Notre monde moderne serait aujourd’hui impensable sans énergie électrique. Et cette énergie a beaucoup à voir avec l’ingénierie allemande : en 1867, Werner von Siemens présentait le « principe dynamo-électrique ». Ce principe permit de faire entrer de la lumière dans les maisons et de faire circuler, en 1879, le premier train électrique au monde. Puis suivirent les lignes à longue distance et les centrales électriques. Celles-ci alimentèrent en électricité d’abord de petites entreprises, puis des villes entières. En 1914, une machine électrique sur deux dans le monde provenait de deux entreprises allemandes : Siemens et AEG.
Un chiffre d’affaires de près de 240 milliards d’euros par an
Aujourd’hui encore, l’industrie électrotechnique et électronique est un pilier de l’économie allemande. Affichant un chiffre d’affaires de près de 240 milliards d’euros par an, elle contribue de manière décisive à la performance économique du pays. Plus de 14 000 entreprises occupent environ 900 000 personnes.
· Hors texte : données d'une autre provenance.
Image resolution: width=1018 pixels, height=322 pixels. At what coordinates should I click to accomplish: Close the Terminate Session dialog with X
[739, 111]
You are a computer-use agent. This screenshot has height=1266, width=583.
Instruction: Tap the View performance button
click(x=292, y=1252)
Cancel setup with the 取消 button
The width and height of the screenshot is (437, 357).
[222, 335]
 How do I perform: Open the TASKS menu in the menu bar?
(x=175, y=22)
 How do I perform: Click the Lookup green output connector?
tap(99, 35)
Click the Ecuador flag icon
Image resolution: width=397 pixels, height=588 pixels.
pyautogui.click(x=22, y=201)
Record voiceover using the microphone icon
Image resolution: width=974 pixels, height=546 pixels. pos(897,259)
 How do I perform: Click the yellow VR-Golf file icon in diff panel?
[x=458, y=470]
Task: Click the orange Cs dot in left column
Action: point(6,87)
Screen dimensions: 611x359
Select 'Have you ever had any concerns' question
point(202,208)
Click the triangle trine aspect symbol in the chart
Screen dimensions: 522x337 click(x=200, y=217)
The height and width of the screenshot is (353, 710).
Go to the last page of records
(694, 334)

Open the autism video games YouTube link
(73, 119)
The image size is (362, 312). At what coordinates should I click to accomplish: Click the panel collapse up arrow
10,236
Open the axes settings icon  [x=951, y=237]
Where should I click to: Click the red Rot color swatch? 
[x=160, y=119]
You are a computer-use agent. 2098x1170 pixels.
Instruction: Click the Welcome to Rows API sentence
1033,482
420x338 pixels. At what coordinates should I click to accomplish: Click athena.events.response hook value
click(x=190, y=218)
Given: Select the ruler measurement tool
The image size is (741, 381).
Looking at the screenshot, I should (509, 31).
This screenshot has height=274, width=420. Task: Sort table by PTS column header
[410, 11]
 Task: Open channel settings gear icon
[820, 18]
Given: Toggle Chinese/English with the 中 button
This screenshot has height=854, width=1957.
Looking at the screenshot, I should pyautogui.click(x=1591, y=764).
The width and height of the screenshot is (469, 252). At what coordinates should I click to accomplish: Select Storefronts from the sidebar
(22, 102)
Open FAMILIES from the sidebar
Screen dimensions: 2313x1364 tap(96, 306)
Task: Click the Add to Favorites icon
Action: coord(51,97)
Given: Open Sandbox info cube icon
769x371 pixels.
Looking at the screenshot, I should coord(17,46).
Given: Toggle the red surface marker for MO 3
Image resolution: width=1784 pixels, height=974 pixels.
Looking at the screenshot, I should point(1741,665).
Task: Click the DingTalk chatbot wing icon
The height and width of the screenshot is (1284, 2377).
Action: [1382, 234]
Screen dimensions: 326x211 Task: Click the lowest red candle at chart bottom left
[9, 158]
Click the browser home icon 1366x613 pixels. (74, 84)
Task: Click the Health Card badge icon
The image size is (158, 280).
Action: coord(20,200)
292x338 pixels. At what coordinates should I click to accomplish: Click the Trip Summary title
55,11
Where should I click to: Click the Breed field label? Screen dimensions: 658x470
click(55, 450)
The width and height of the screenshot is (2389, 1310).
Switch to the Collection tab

Ainsi, ce secteur est le deuxième plus grand secteur industriel d’Allemagne en termes de nombre d’employés, après la construction mécanique. Sa force réside principalement dans la recherche et le développement : environ 100 000 personnes travaillent dans ce domaine et les investissements s’élèvent à plus de neuf milliards d’euros par an. L’esprit pionnier de la branche se reflète dans un nombre bien supérieur à celui des 13 000 demandes de brevets que l’Allemagne enregistre annuellement ; ces dernières font que cette branche est à l’origine d’une innovation sur trois dans l’ensemble de l’industrie manufacturière.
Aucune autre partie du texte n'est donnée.